▶ _Exercise_
Please list, in order, each posting or assignment the text about Joy Lillie describes after she joined the US Army Nurse Corp.

▶ _Excerpt provided_
━━━━━━━━
Joy Lillie, WWII nurse with a Bronze Star

Black and white photograph of WWII nurse Joy Lillie standing outdoors in front of a canvas tent. She is wearing a belted nurse's uniform with rolled-up sleeves, standing upright and smiling at the camera. Laundry is visible hanging on a line in the background.
Joy Lillie

Having graduated from the Mercy Central School of Nursing in Grand Rapids, Michigan, a confident twenty two year old by the name of Joy Lillie joined the US Army Nurse Corp.

After an uneventful tour on a hospital ship and a stint at home treating soldiers returning from war, Joy was sent to England to train with an Allied invasion force for what was to become one of the most important battles in WW2 history.

On June 6, 1944, also known as D-Day, Allied forces launched an attack on a fifty mile stretch of Nazi occupied coast in Normandy, France. The area was divided into five sectors, with the US being responsible for two, code named Utah and Omaha. Despite a decisive Allied victory, Omaha saw the most casualties, and it was here Joy was sent, along with her nursing unit, to look for and treat wounded soldiers. Joy stayed awake for 72 hours straight to save as many soldiers as possible. For this she was awarded the Bronze Star, a medal given for heroic and praiseworthy service in a combat zone.
━━━━━━━━
Saved data entries:
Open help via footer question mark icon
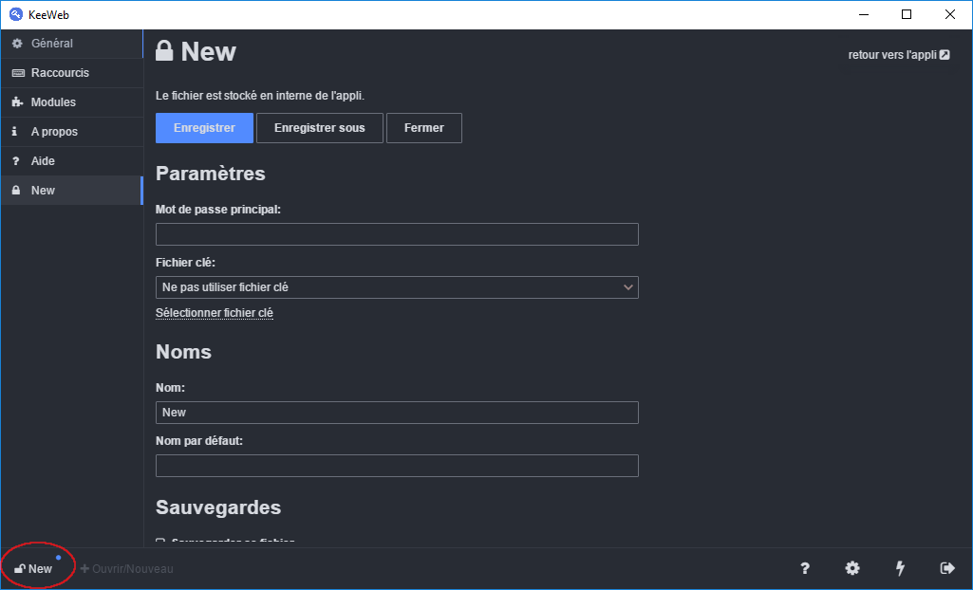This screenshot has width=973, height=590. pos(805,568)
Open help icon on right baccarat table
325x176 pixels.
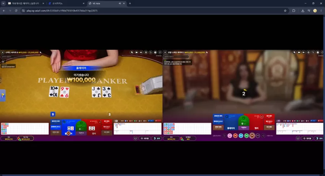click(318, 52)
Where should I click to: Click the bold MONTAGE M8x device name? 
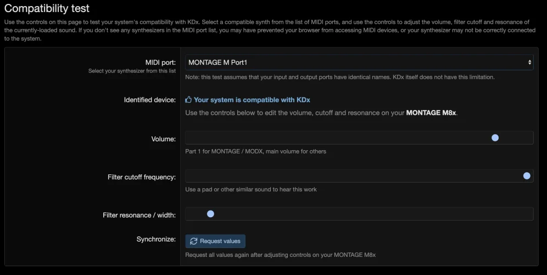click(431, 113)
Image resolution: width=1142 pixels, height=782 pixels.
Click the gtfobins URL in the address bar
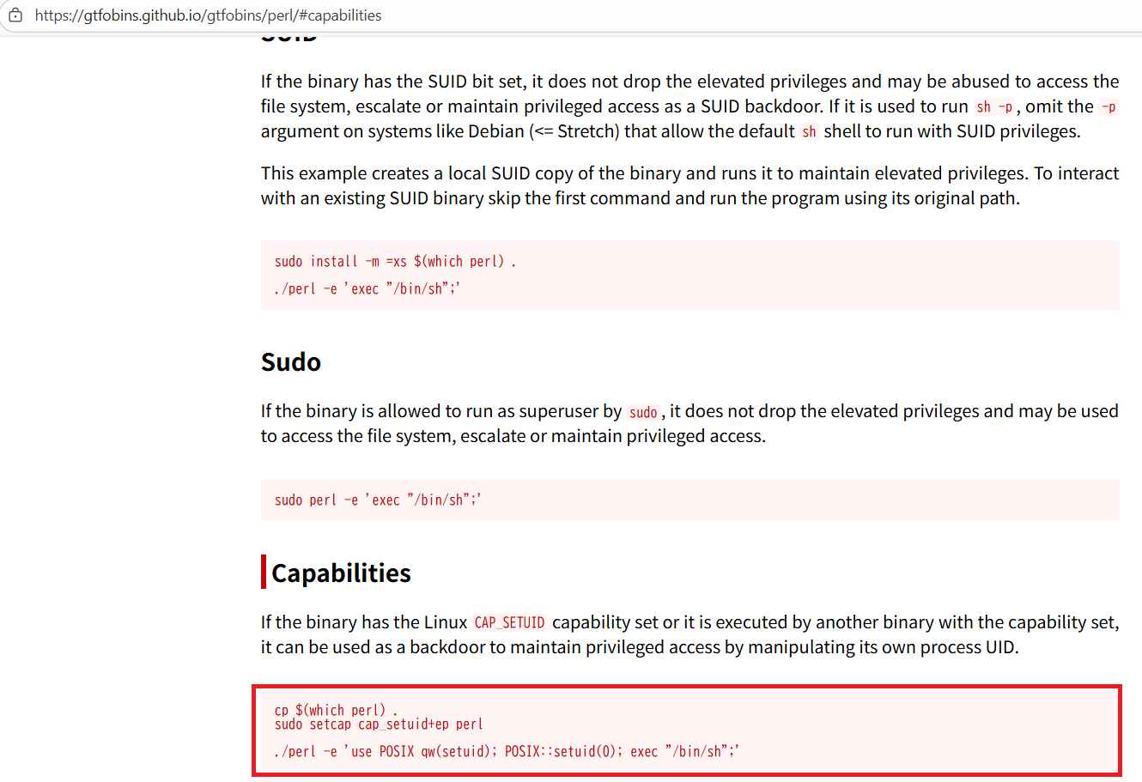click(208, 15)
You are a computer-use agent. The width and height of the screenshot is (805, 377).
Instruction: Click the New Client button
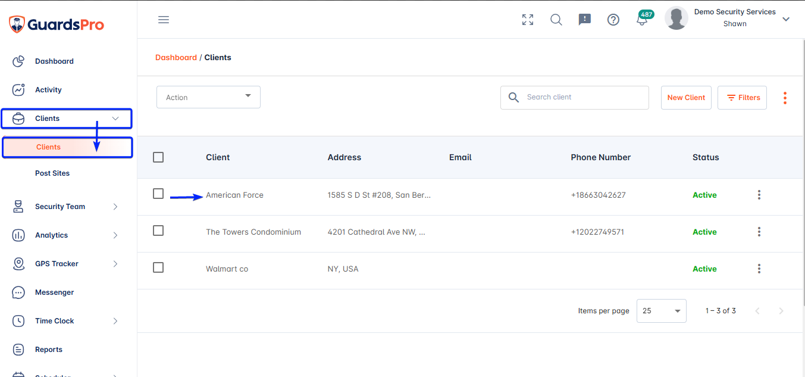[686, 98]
━━━━━━━━
▶ _Worked solution_
1. A tour on a hospital ship
2. A stint at home treating soldiers returning from war
3. Training in England with an Allied invasion force
4. Omaha, in Normandy, France, on D-Day, where she and her nursing unit looked for and treated wounded soldiers